Stephen Barr at First Things is happy that he doesn't have to read Dawkins' latest book:
"Surfeited as I am with Dawkins’ highly polished put-downs and elegant sneering at his intellectual foes, I am happy to be able to experience his latest book (The God Delusion) at second hand through the philosopher Thomas Nagel’s incisive review in the New Republic.Later Barr writes:
Nagel is not impressed by Dawkins’ “attempts at philosophy.” One of Dawkins’ pet arguments against God as an explanation of design in the world is that it leads to an infinite regress: “A designer God cannot be used to explain organized complexity because any God capable of designing anything would have to be complex enough to demand the same kind of explanation in his own right.” As Nagel points out, this argument would only have force if theists conceived of God as a complicated brain rather than as an incorporeal being."

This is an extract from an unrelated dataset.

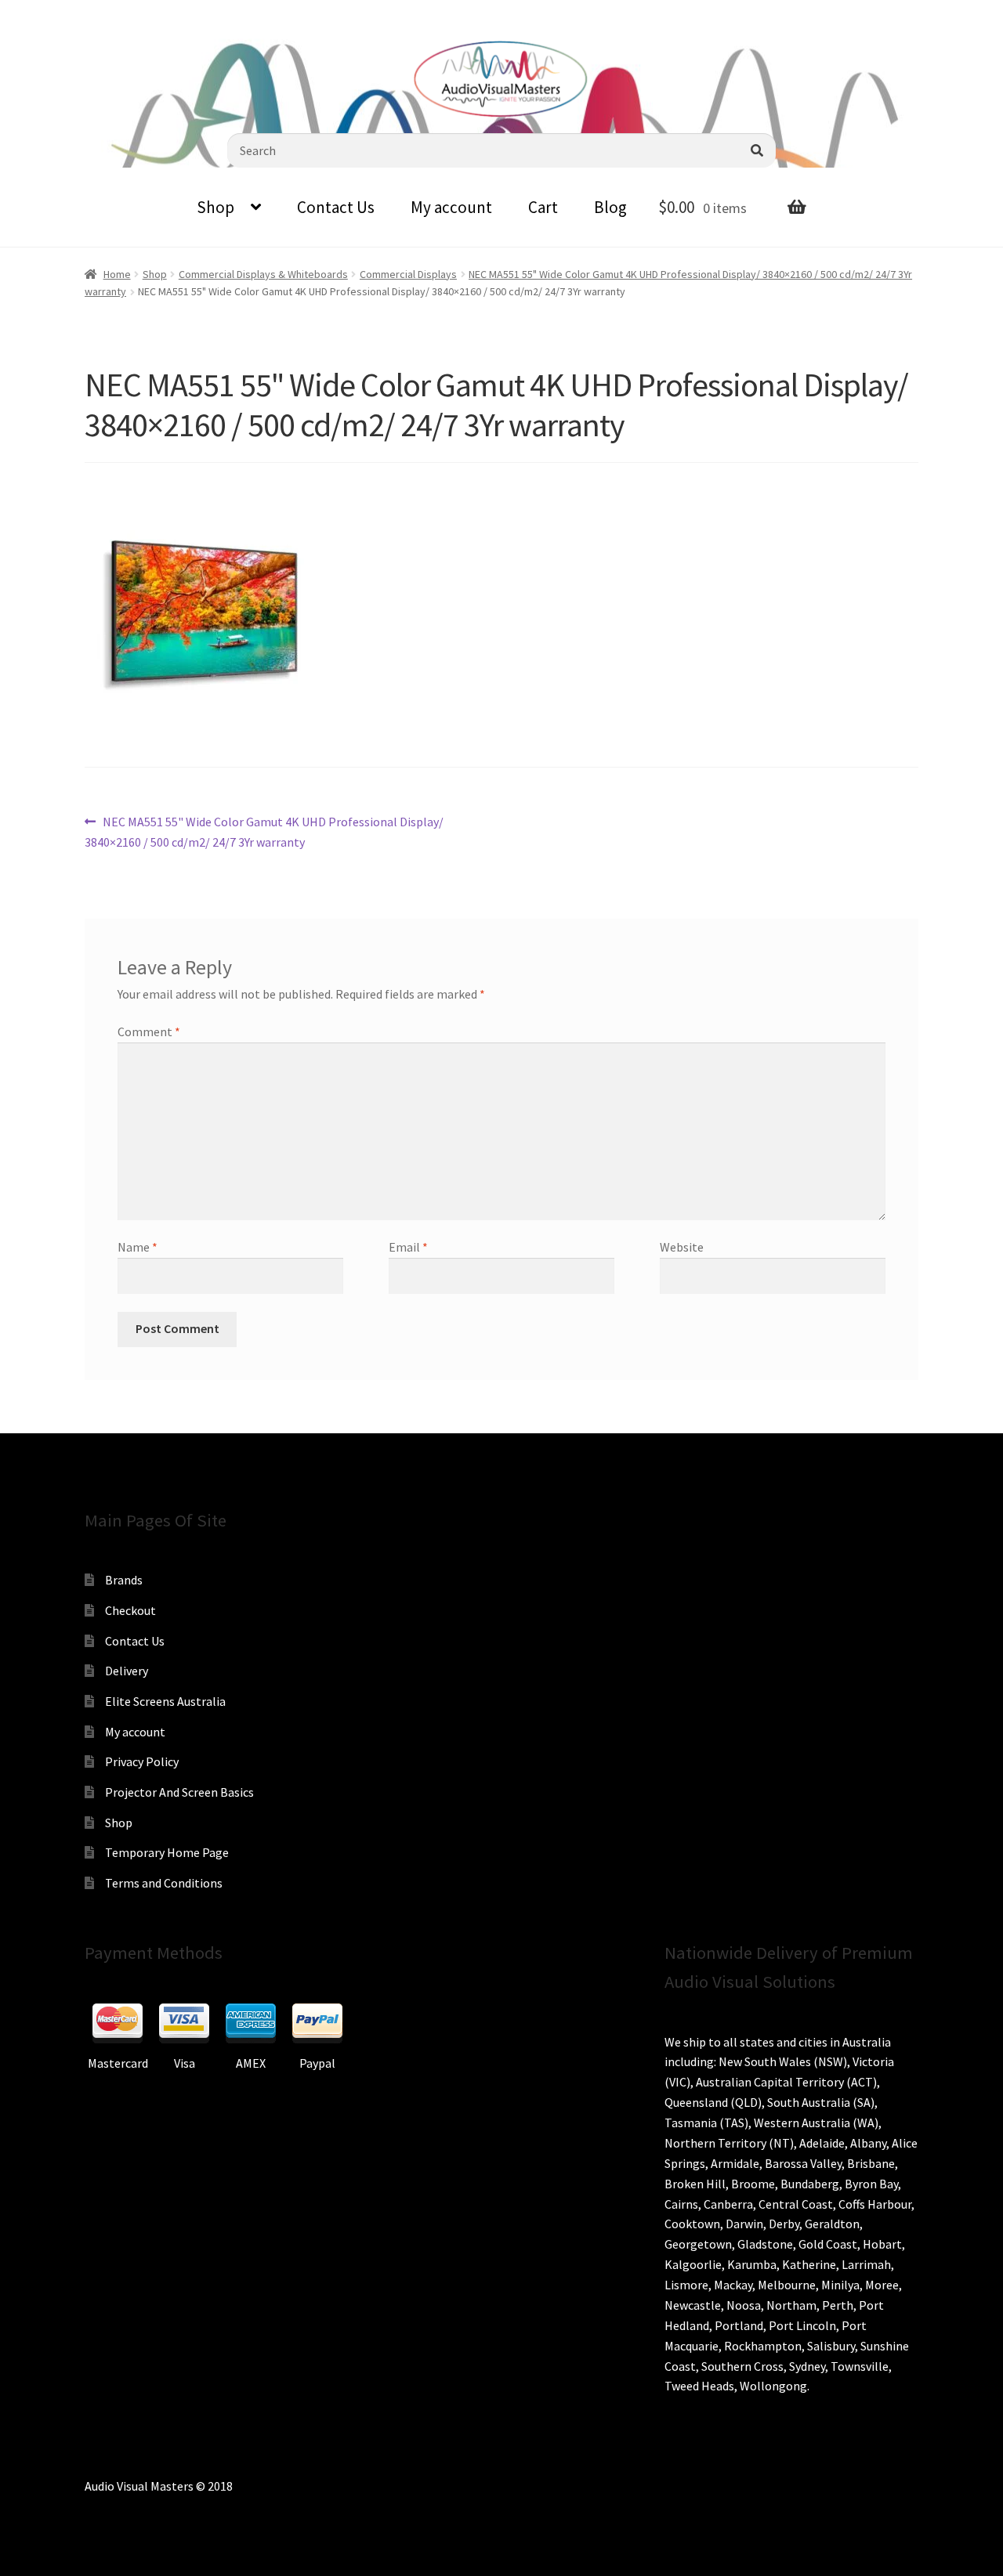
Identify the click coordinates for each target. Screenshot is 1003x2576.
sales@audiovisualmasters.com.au (205, 12)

As one moves deeper into nature—to levels about which the natural historian and zoologist can tell us nothing—one encounters not less and less form but increasingly magnificent mathematical structures, structures so profound that even the greatest mathematicians are having difficulty understanding them. This is what Pope Benedict was referring to in his Regensburg lecture when he spoke of “the mathematical structure of matter, its intrinsic rationality, . . . the Platonic element in the modern understanding of nature.” It is what the great mathematician Hermann Weyl meant when he said, “[I]n our knowledge of physical nature we have penetrated so far that we can obtain a vision of the flawless harmony which is in conformity with sublime reason.” It is what the great astrophysicist James Jeans meant when he said, “The universe begins to look more like a great thought than a great machine.”
At the foundations of the natural world, we do not find merely slime or dust or some dull insensate stuff. We find ideas of sublime beauty. Dawkins looks at mind and sees atoms in motion. Physicists look at those atoms, and deep below those atoms, and see—or, at least, some of them have seen—the products of “sublime reason,” “a great thought,” a Mind.
In other words, in nature we see a different arrow: It moves from Mind to ideas and forms, and from ideas and forms to matter. In the beginning was the Logos, St. John tells us, and the Logos was God.
Added on 10/21: Dawkins' most recent book is eviscerated in a review by someone not especially sympathetic to orthodox Christianity:
"Imagine someone holding forth on biology whose only knowledge of the subject is the Book of British Birds, and you have a rough idea of what it feels like to read Richard Dawkins on theology."